Opportunities need to become more regularly available for medical professionals and researchers to come together informally and formally. With this in mind, the Humane Trust launched the Humane Hub in February 2020, an opportunity for all human and veterinary and veterinary professionals to meet, collaborate, share knowledge and undertake research for the benefit of both humans and animals. It is a free online platform for
While still in its infancy, the Hub has already provided a much-needed virtual space to make connections and initiate conversations, which we actively seek to nurture. For example, one of our aforementioned guest speakers, Miss Anna Radford, was looking to collaborate with an individual or group in veterinary medicine with a specialty in urinary tract or kidney problems and/or antimicrobial resistance. Through the Hub, we were able to identify a suitable professional and as a result, an interdisciplinary group has been established to identify common urological conditions affecting both companion animals and humans.
There is an urgent need to create opportunities for human medical students to meet their veterinary counterparts before they enter increasingly smaller silos and become enveloped in bubbles of their own. Ways to burst such bubbles also have to be found – can we break down a drug into smaller, achievable steps by bringing it into daily practice? Can we provide resources and checklists to human and veterinary professionals and allied researchers?

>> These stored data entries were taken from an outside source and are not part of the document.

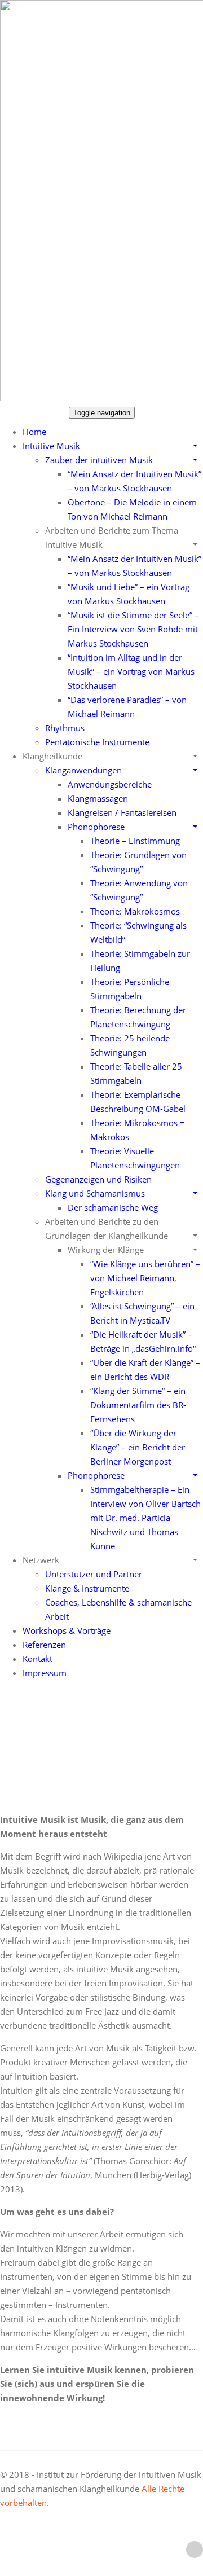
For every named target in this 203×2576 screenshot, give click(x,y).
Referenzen (44, 1644)
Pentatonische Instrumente (97, 742)
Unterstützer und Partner (93, 1574)
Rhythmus (65, 727)
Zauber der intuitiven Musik (99, 459)
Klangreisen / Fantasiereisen (122, 812)
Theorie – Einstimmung (135, 840)
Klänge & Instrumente (87, 1588)
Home (34, 431)
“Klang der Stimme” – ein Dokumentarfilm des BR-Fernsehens (138, 1405)
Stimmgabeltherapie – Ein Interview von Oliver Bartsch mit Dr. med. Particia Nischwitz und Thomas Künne (145, 1517)
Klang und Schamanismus (95, 1193)
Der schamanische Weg (113, 1207)
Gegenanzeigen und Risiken (98, 1179)
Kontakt (37, 1658)
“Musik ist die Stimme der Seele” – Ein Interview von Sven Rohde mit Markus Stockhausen (133, 629)
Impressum (45, 1672)
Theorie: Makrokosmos (135, 911)
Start (116, 1739)
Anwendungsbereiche (110, 784)
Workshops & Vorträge (67, 1630)
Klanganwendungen (83, 770)
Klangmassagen (98, 798)
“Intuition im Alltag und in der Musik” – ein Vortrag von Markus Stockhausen (131, 671)
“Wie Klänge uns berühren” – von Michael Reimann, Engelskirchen (145, 1278)
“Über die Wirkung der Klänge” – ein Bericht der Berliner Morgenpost (137, 1447)
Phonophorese (96, 826)
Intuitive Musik (51, 445)
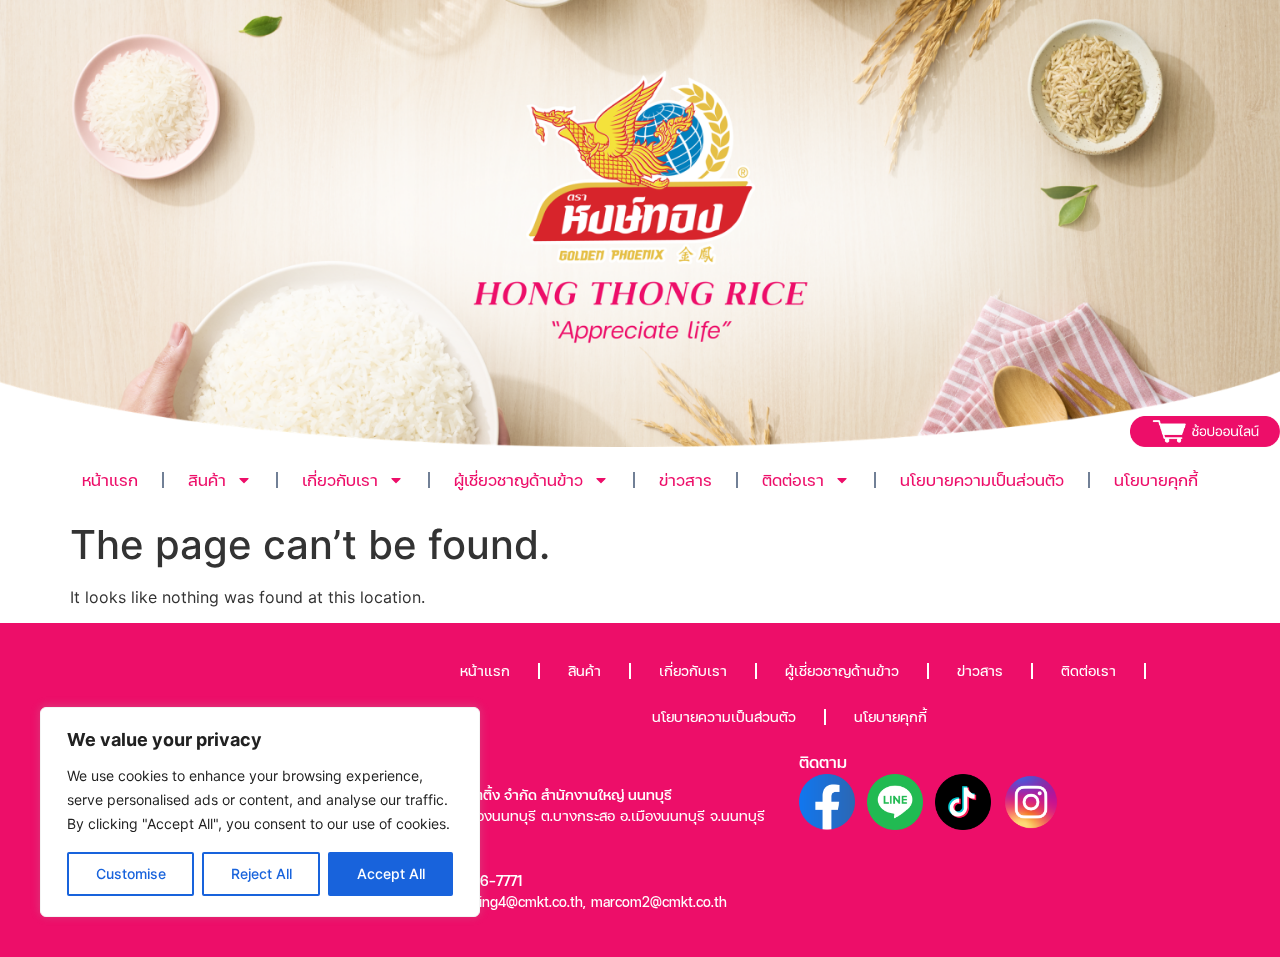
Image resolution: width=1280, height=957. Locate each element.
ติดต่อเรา (793, 479)
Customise (131, 873)
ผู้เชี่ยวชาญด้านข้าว (518, 479)
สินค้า (207, 479)
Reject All (261, 873)
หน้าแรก (110, 479)
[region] (260, 812)
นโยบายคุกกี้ (1156, 479)
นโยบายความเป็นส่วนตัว (982, 479)
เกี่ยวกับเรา (340, 479)
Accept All (391, 873)
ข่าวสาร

It can be as simple as inviting your counterpart over for a chat over a drink to share challenges and ideas.
But even before that, we have to find a way to arouse interest in the similarities between humans and animals among children and young people from an early age. Only then will we be able to achieve a lasting change in the mindset and expectations of our future generations.
Ultimately, to address the health challenges facing both humans and animals, we will need all the tools in a toolbox with an agile approach, strong public policy and funding. If we can harness the collaborative power of One Medicine, together we can build a society where reciprocity is understood and embraced, human values prevail and the scientific and legal need for experimental animal testing is obsolete.